Configuration Reference

This section provides a comprehensive reference for all configuration options available in Surogate. Each option is described in detail, including its purpose, default value, and possible values.

General Settings

Option	Type	Default	Description
`run_name`	string	auto-generated	A descriptor for the run. If not provided, a unique name is generated automatically.
`apply_recommended_values`	bool	`false`	Whether to apply recommended configuration values.
`num_epochs`	int	`3`	Total number of training epochs to perform.
`output_dir`	string	`"output"`	The output directory where the model predictions and checkpoints will be written.
`checkpoint_dir`	string	`"output"`	Directory to save checkpoints during training. If None, defaults to `output_dir`.
`resume_from_checkpoint`	bool	`false`	Continue from checkpoint. If enabled, uses the latest checkpoint.
`save_steps`	int	`50`	Number of steps between saving checkpoints.
`save_total_limit`	int	`5`	Limit the total amount of checkpoints. Deletes older checkpoints in `output_dir`.

Model Settings

Option	Type	Default	Description
`model`	string	required	Path or HuggingFace model identifier (e.g., `"Qwen/Qwen3-0.6B"`).
`model_type`	string	auto-detect	Type of the model group. Automatically detected from model config if not specified.
`sequence_len`	int	model's max	Maximum sequence length for training. Defaults to model's `max_model_len`.
`max_model_len`	int	auto-detect	Maximum model length for rope scaling. Automatically detected from model config if not specified.
`rope_scaling`	string	`null`	Type of RoPE scaling. Pass a string like `"linear"`, `"dynamic"`, or `"yarn"` along with `max_model_len` to automatically configure rope_scaling.

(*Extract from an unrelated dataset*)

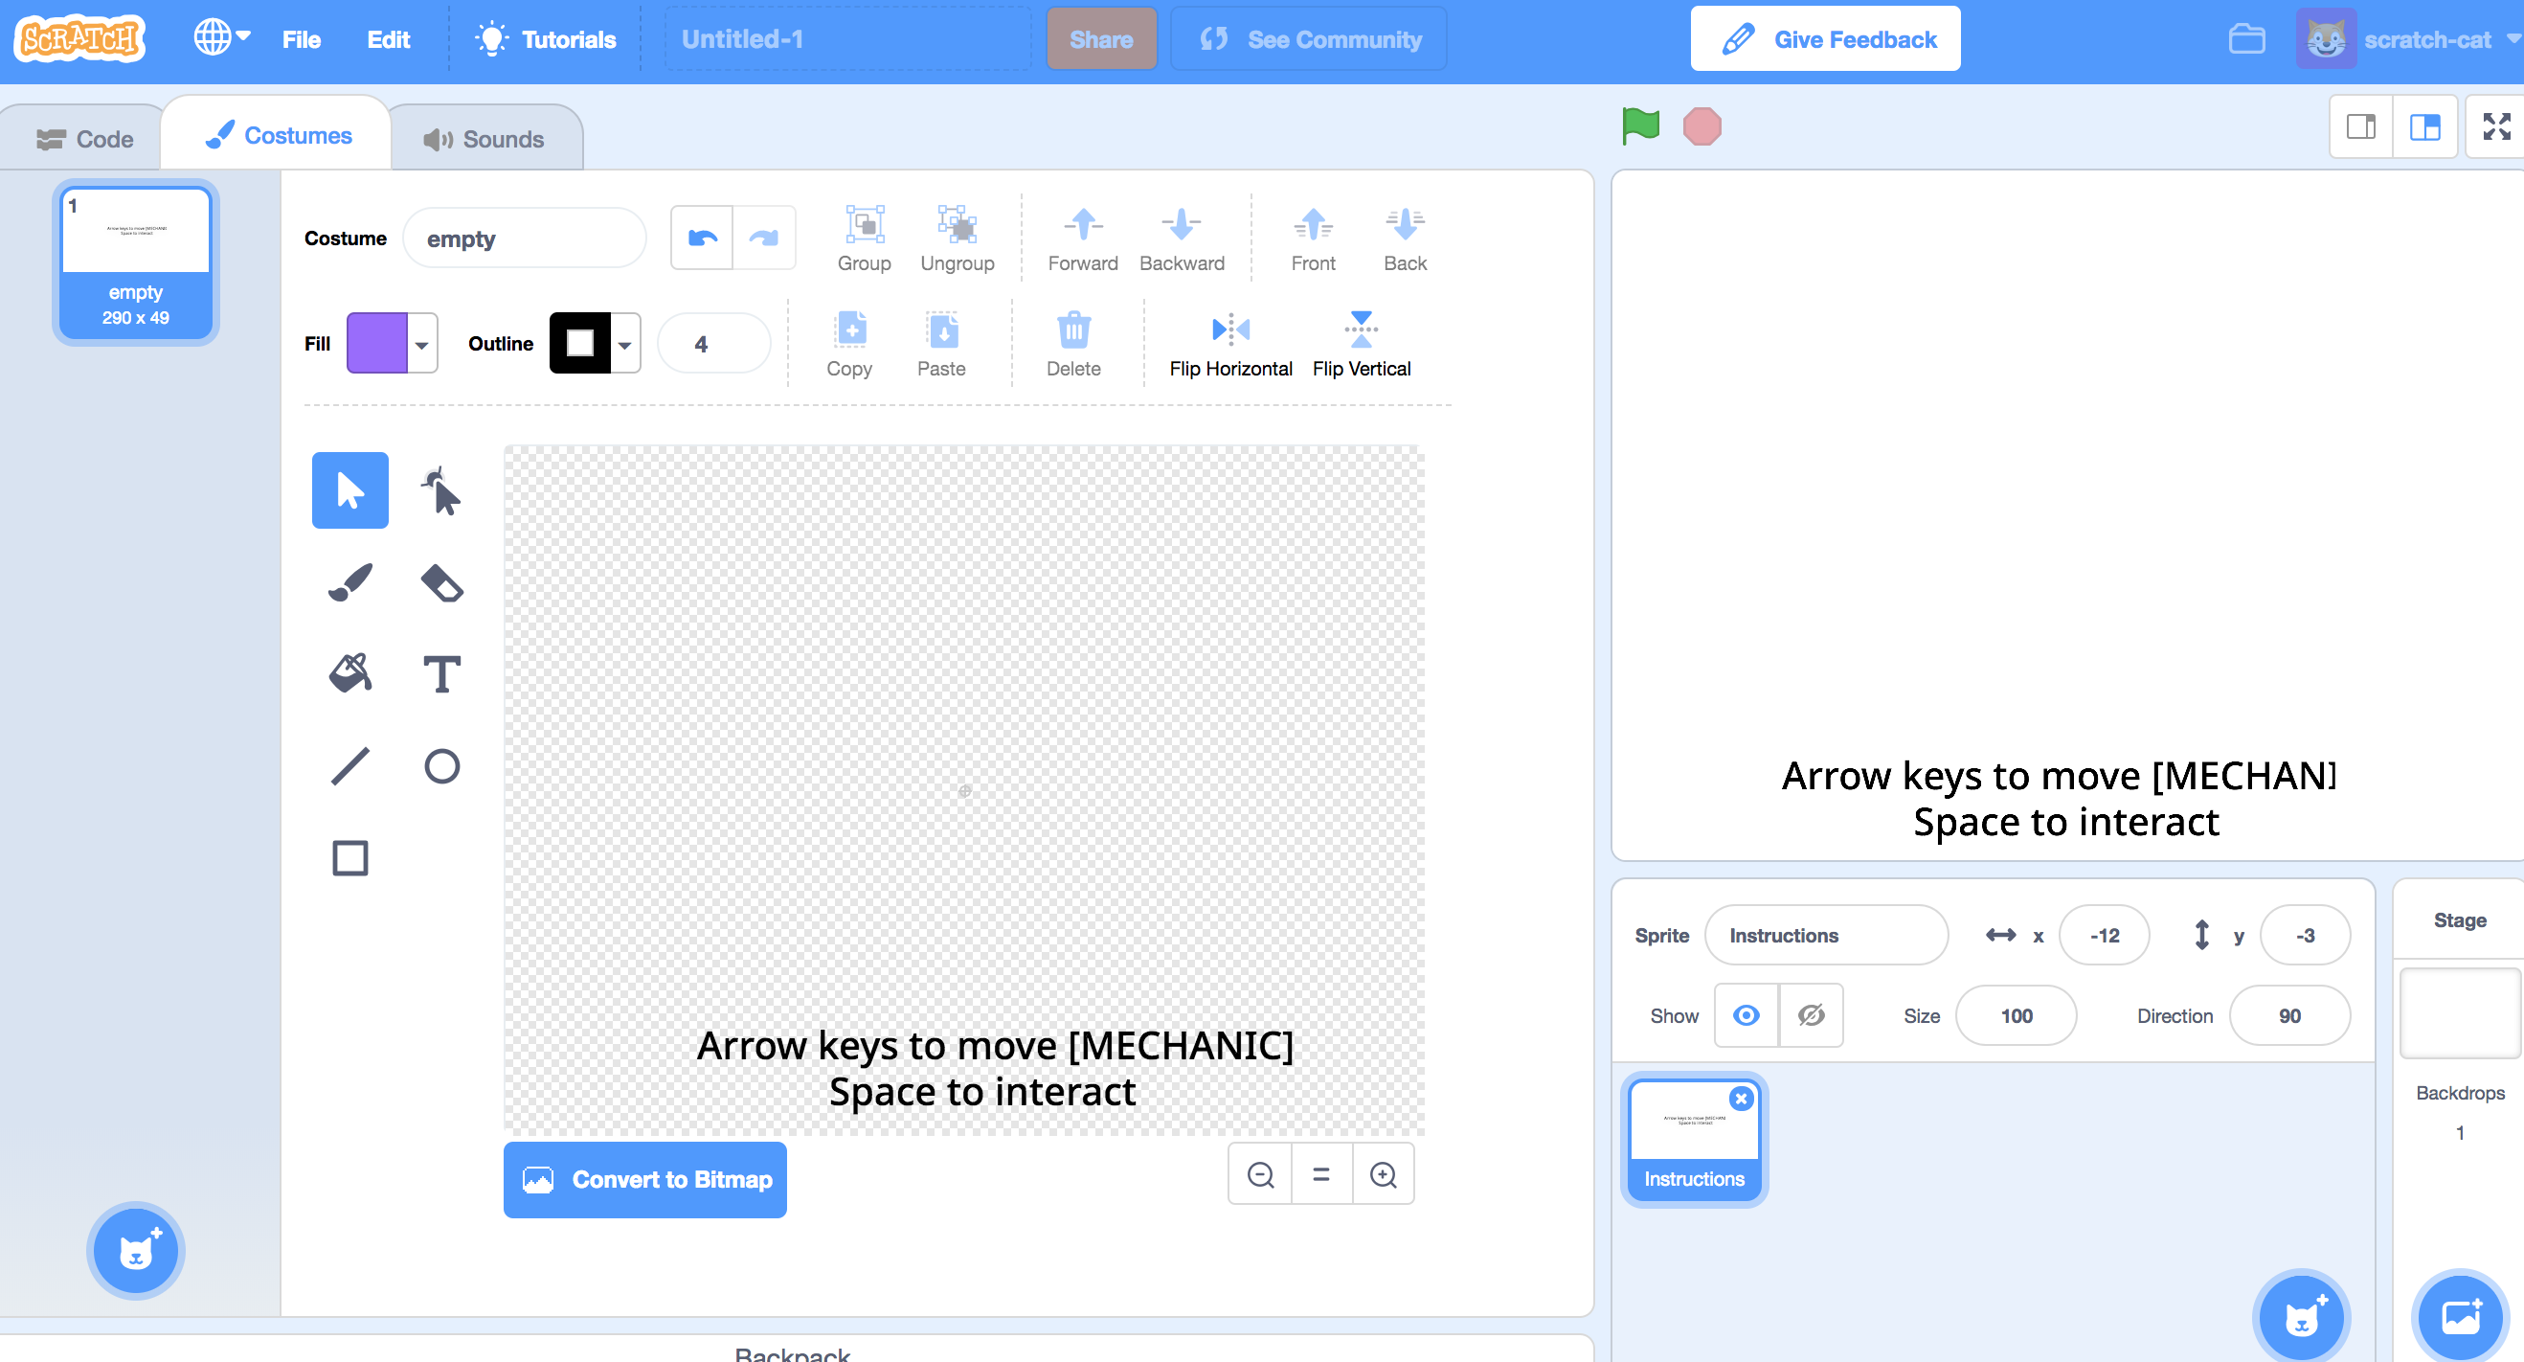Choose the Fill bucket tool
Viewport: 2524px width, 1362px height.
point(350,673)
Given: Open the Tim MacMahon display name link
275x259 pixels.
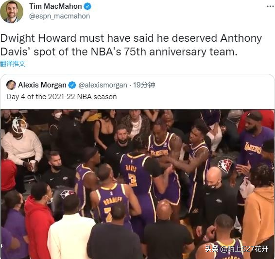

Alternatively, pass a JSON string like `'{"factor": 2.0, "type": "yarn"}'` to directly override the rope_scaling in the model's config.
`torch_dtype`	string	auto-detect	PyTorch data type for model weights. Options: `"bfloat16"`, `"float16"`, `"float32"`. Automatically detected from model config if not specified.

Recomputation Options

Recomputation options trade compute for memory by recomputing activations during the backward pass instead of storing them.

Option	Type	Default	Description
`recompute_swiglu`	bool	`true`	Recompute SwiGLU activation during backward pass. As SwiGLU is at the widest part of the model, this results in substantial memory savings at moderate compute cost.
`recompute_rmsnorm`	bool	`true`	Recompute RMSNorm activations during backward pass to save memory.
`recompute_ffn`	bool	`true`	Recompute Feed-Forward Network (FFN) activations during backward pass. Implies `recompute_swiglu`.
`recompute_qkv`	bool	`true`	Recompute QKV projections during backward pass to save memory.
`recompute_att`	bool	`true`	Recompute attention block during backward pass. Implies `recompute_qkv`.
`recompute_block`	bool	`true`	Recompute entire Transformer block during backward pass to save memory.
`recompute_lora`	bool	`true`	Recompute ln1/ln2 activations during LoRA backward pass instead of storing per-layer. Only effective when LoRA is enabled. Requires and sets `recompute_block` to `true`. When used with `offload_residual`, CUDA graphs are disabled.

Recomputation Hierarchy

The recomputation options form a hierarchy:

recompute_block → implies recompute_att, recompute_ffn, recompute_rmsnorm
recompute_att → implies recompute_qkv
recompute_ffn → implies recompute_swiglu

Offloading Options

Offloading options move tensors to host (CPU) memory to reduce GPU memory usage at the cost of increased data transfer overhead.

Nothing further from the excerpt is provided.